When you are discussing cyber security breaches with Senior cyber policy expert Peter Coroneos, the conversation will inevitably come to the current My Health Record debate.
“People are opting out, because they’re fearful, they don’t trust the security of the national health scheme,” he says.
“They are being a little nervous about having their health records in a centralised database, where 900,000 GPs around the country can access them with their own little PCs. Health records are very valuable, once stolen, they are sold in the ‘dark web’ for about 50 times more than a financial record, so it is natural to ask how secure is this system.”
This mistrust is hardly unreasonable, he argues, pointing to 14 different case studies in major organisations that have been under some sort of cyber attack, three of those being Australian government organisations. This research has resulted in him writing The Cyber Breach Communication Playbook, along with Communications Expert Michael Parker. The book is a manual on how to handle a security breach, once it happens.
“This whole book is dedicated on the idea that any a relationship requires trust; if trust is lacking, the foundations of the relationship are at risk,” he explains.
“With the corporate and organisational perspective in mind, when customer trust or citizen trust is eroded, then the result is a damaged reputation.”
So what should the government have done to avoid the current backlash?
“They should have done a lot more to educate people, before they initiated the program, rather than just saying to everyone ‘now you have three months to opt out’; and they should move from opt-in to opt-out,” he argues.
“That’s a radical shift. The scheme has already been in place for six years, but up to now you had to voluntarily agree for your records to be public. Now it means that your records are there by default, and unless you take affirmative steps to remove them, they are there for anyone to get them potentially. How are vulnerable people able to exercise their right to opt out? How is an elderly couple – maybe not even English-speaking – to understand what opt out means, to go to a website and select what category of information they don’t want to be shared?”
CYBER SECURITY REQUIRES A CULTURAL CHANGE IN BUSINESS
All these are valid questions and the answers – or at least, a roadmap on handling such issues, is presented in Mr Coroneos’ book.
The necessity of such a guide presented itself after a new legislation in February that made a legal requirement that people should be informed when a breach occurs in a company.
“Up until now, companies preferred not to talk about these issues, to avoid embarrassment, but under the new law, non-disclosure is no longer a viable option for most businesses,” he explains; businesses that make under $3 million a year are exempt, but Peter Coroneos believes that the principle should be applied by all businesses.
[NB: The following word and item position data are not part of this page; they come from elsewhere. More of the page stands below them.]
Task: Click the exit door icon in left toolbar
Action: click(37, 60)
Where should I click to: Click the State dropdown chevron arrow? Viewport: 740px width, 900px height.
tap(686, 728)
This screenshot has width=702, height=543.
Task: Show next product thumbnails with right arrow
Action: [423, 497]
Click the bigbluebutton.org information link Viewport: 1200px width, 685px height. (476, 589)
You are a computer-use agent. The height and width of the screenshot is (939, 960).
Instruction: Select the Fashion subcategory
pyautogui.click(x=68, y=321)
“I was noticing how badly they were handling their communications,” he says. ” In some cases they were trying to cover up, so I thought there should be some guidance for companies and government bodies, what to say when you have a breach.” In a sense, this playbook is a leadership guide for decision-makers in organisations, addressed to people whose jobs are at risk, if they fail to manage these issues. “In the old days, that is five years ago,” says Peter Coroneos, laughing at “how quickly life changes these days”, a security breach would be the responsibility of the IT department, but more recently, the accountability rests with the entire executive team.
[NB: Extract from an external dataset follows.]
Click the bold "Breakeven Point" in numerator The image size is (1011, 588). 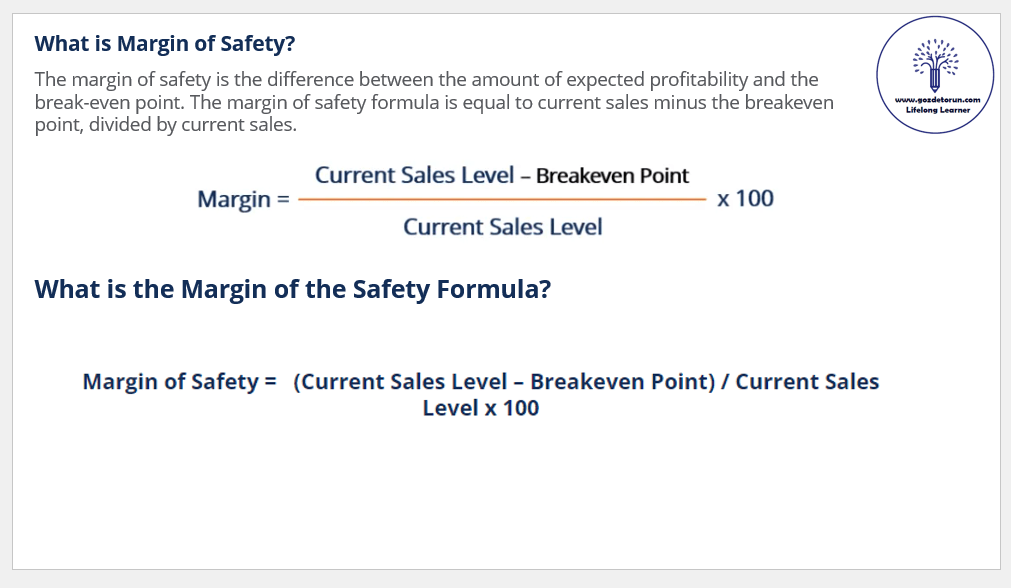coord(612,176)
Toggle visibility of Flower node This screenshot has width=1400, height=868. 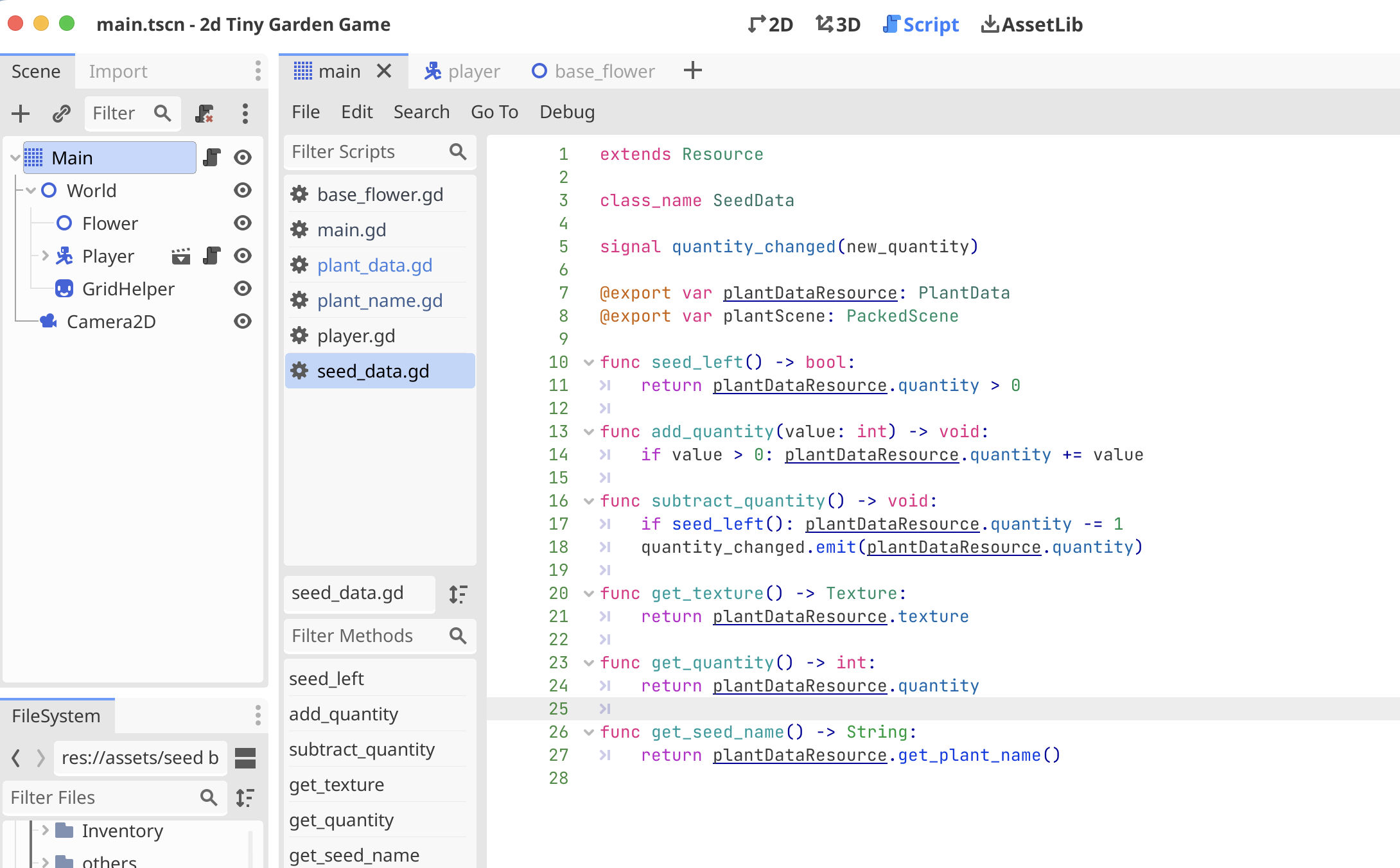242,223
“This is why companies are so slow to adapt and put appropriate protections in place, because generally IT managers don’t have that much power in the organisation,” he says.
“Traditionally the Chief Information Officer and the Chief Technology Officer are seen as enablers of the business, but when cyber security is brought into the equation, these people are calling for more money to be spent on things that haven’t happened yet. Their challenge has been to gain leverage to get the entire organisation to understand that cyber security is a shared responsibility, it doesn’t rest with the people whose job has the word ‘technology’ in their title.
“Cyber security requires a cultural change within the organisation, because it is as much a human issue as it is a technology issue; a phishing attack can be targeted at anyone in the organisation who has email access, and once the malware gets into the system, the entire organisation is at risk.”
EVERYONE SHOULD BE CAUTIOUS
Anyone worrying about how to protect themselves from such incidences should not look for easy answers.
“This is not a manual on technology prevention or human prevention,” explains Mr Coroneos.
“This is about developing pre-breach communication strategies and pre-breach preparation for the kind of disclosure that needs to be made at the time of the breach,” he says, stressing that the book is based on the “fairly good assumption, unfortunately, that it’s not a matter of if, it’s a matter of when it is going to happen to you.”
Which raises the greatest question of all. If cyber security breaches are inevitable, who safe are internet users?
“I think we had hoped by now that the internet would have been a lot safer than it is, but unfortunately the bad guys have been investing heavily in technology and human attack techniques,” says the former head of the Australian Internet Industry.
“We are reaching the point when the average internet user is going to be challenged to to tell the difference between malicious and legitimate communication,” he adds.
“We are in a fairly risky time and it remains to be seen whether the new technology coming through around Artificial Intelligence can empower the good guys more readily that the bad guys. That would determine who finally wins the war, but in the short term, anyone should be on reasonably high alert. I’m still using the internet, but I’m certainly much more cautious than ever before.”